[Rows from a dataset]
__________________________________________________

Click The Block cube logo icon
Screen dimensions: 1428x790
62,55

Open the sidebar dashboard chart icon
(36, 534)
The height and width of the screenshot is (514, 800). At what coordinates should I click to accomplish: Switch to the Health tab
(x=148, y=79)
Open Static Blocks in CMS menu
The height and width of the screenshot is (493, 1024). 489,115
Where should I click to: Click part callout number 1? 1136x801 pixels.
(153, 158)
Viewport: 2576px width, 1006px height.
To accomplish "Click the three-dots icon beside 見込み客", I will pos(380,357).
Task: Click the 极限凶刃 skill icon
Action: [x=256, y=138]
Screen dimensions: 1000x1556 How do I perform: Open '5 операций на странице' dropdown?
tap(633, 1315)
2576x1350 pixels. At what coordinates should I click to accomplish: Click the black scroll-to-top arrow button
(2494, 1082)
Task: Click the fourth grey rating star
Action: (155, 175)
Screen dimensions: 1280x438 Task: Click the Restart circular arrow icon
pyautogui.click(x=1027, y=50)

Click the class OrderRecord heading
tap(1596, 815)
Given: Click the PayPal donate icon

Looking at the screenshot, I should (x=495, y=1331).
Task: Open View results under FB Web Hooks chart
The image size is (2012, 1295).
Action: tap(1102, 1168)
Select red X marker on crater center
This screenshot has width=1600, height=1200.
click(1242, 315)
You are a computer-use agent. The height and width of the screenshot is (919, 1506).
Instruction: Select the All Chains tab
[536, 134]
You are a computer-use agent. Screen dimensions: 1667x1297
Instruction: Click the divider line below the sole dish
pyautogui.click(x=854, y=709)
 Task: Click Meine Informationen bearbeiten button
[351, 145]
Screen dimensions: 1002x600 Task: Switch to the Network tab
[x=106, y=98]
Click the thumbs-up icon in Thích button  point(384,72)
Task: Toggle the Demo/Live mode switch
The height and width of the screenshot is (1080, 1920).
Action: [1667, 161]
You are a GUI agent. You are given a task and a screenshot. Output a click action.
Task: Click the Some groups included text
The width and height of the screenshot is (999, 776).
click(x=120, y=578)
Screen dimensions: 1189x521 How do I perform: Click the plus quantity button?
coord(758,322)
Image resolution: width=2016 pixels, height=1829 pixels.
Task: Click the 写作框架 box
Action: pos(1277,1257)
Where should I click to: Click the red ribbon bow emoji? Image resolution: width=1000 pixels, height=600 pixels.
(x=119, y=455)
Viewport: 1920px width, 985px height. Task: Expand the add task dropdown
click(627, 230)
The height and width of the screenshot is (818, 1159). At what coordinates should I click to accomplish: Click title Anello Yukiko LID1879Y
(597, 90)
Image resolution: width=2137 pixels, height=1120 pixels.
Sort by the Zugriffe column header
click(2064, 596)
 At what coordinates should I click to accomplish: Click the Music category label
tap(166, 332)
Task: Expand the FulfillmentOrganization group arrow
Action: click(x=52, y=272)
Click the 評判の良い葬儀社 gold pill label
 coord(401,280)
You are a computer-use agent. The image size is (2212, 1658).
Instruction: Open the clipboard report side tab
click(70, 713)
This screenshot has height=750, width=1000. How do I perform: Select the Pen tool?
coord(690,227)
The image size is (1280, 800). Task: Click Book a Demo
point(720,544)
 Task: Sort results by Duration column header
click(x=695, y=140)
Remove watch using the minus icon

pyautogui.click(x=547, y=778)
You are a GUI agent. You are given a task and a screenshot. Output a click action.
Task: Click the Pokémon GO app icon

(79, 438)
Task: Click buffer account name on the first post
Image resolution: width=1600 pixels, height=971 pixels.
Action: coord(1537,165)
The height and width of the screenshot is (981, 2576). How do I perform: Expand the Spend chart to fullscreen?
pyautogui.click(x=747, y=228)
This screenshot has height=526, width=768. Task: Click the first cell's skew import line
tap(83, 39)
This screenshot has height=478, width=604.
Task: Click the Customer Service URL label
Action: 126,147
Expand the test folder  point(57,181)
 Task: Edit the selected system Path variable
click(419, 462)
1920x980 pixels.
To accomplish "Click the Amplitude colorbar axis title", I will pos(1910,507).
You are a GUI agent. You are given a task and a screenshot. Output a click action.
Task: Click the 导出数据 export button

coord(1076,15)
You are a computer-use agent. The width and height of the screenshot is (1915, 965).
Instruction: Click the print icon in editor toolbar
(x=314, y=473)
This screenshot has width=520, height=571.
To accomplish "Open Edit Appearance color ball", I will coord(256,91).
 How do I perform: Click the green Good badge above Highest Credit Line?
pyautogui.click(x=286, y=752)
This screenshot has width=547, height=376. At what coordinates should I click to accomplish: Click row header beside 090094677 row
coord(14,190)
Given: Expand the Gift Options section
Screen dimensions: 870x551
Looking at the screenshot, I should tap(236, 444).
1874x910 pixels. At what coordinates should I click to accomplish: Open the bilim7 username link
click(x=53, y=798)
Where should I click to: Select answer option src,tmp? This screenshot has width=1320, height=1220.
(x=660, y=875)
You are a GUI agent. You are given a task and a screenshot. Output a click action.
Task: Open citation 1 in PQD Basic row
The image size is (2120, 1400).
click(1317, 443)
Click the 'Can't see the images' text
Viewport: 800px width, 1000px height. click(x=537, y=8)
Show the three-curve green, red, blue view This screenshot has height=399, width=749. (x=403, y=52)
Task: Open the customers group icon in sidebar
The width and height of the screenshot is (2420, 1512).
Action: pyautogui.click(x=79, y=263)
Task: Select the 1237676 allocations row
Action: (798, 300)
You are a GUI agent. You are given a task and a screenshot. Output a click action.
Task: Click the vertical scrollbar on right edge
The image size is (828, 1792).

__________________________________________________

_What is being asked_
Gather every line from the records above that contains the word "dimensions".

_Exercise result_
Screen dimensions: 1428x790
Screen dimensions: 1000x1556 How do I perform: Open '5 операций на странице' dropdown?
Screen dimensions: 1280x438 Task: Click the Restart circular arrow icon
You are a computer-use agent. Screen dimensions: 1667x1297
Screen dimensions: 1002x600 Task: Switch to the Network tab
Screen dimensions: 1189x521 How do I perform: Click the plus quantity button?
Screen dimensions: 870x551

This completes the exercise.